INFOGRESIK – Aksi patrol sahur yang melibatkan remaja dari dua desa di Kecamatan Panceng, Kabupaten Gresik, berakhir tragis pada Jumat (27/2/2026) dini hari.
Bentrokan dipicu aksi saling lempar bom air yang kemudian berkembang menjadi tawuran massal hingga menyebabkan dua pemuda terluka parah akibat sabetan senjata tajam.
Ketegangan bermula saat kelompok remaja dari Desa Banyutengah dan Desa Campurejo berkumpul di perbatasan desa. Berdasarkan rekaman video yang beredar, situasi memanas ketika kedua kelompok saling melempar bom air yang dimasukkan ke dalam kantong plastik. Aksi tersebut memicu adu mulut hingga keributan tak terhindarkan.
Baca juga: Gerombolan Remaja Resahkan Warga di Dukun dan Panceng, Dua Orang Jadi Korban
Patrol sahur yang awalnya berlangsung biasa berubah menjadi medan tawuran.
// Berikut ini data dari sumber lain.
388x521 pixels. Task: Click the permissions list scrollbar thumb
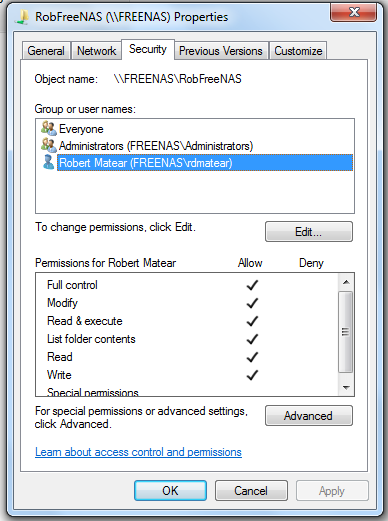tap(346, 332)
Dalam rekaman video amatir lainnya, terlihat penggunaan senjata tajam jenis pedang di tengah bentrokan. Kanit Reskrim Polsek Panceng, Aipda Yudi Setiawan, mengonfirmasi insiden tersebut menyebabkan dua orang menjadi korban.
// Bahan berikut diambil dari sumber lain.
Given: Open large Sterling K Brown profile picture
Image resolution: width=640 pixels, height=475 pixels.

“Untuk pelaku yang diduga menyabet korban berinisial S, warga Desa Banyutengah. Setelah kejadian, yang bersangkutan melarikan diri,” ujar Yudi.
Akibat bentrokan tersebut, M Ruhul Madani (25), warga Desa Campurejo, mengalami luka gores. Sementara itu, Agung Wahyu Pratama (24), juga warga Desa Campurejo, menderita luka robek serius di bagian perut akibat sabetan senjata tajam.
Hingga kini, polisi masih melakukan penyelidikan lebih lanjut untuk mengungkap kronologi detail penyebab tawuran sekaligus memburu pelaku S yang melarikan diri. Pihak kepolisian menekankan pentingnya pengawasan orang tua terhadap aktivitas remaja di malam hari agar momentum Ramadan tidak dinodai aksi kekerasan serupa.